Myślę, że jednym z najbardziej spektakularnych i będącym zarazem dużym sukcesem był materiał zapowiadający występ Erica Prydza. Od tego momentu wiele klubów zaczęło mnie bukować na swoje imprezy. Bardzo ważny był również dla mnie mój pierwszy wyjazd do Londynu.
Jak widzisz swoją przyszłość? Czy myślisz o solowych projektach?
Obecnie skupiam się na pracy VJ-a. To jest dla mnie priorytet – robienie wizualizacji na żywo w klubie. Mam w tym temacie jeszcze trochę do zrobienia. Chciałbym, żeby pozycja VJ-a w klubie była bardziej doceniana. Jeszcze nie tak dawno wizualizacje puszczano z backstage’u, nie traktowano naszej aktywności w kategoriach artystycznych. To się zmienia, ale jeszcze trochę pracy przed nami jako środowiskiem. Myślę, że na solowe projekty przyjdzie czas.

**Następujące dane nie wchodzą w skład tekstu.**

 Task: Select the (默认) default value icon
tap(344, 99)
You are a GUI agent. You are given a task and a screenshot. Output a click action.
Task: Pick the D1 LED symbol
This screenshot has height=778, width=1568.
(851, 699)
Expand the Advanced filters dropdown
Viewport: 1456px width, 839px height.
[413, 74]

Jak wyobrażasz sobie rozwój pokazów VJ? Czy zostaną wymyślone nowe interfejsy, a ekrany będą jeszcze większe i będą oferowały lepszą rozdzielnością? A może przyszłość widzisz w kodowaniu i interaktywności?
Oczywiście ekrany będą coraz większe. Imprezy zaczną się przekształcać w wielkie show, gdzie DJ i VJ są równoprawnymi twórcami. Myślę również, że jedną z możliwości rozwoju będzie sytuacja, w której muzyka i wizualizacje będą wspólnie się uzupełniać i przez to będą intensywniej oddziaływać na publiczność. Wierzę, że tak będzie. Obecnie w Japonii można pójść na imprezę, gdzie każdy z uczestników ogląda wizualizacje przez gogle VR. Jest to bardzo niszowe, ale możliwości kreacji takich projekcji są nieskończone. Kto wie, może to jest przyszłość clubbingu?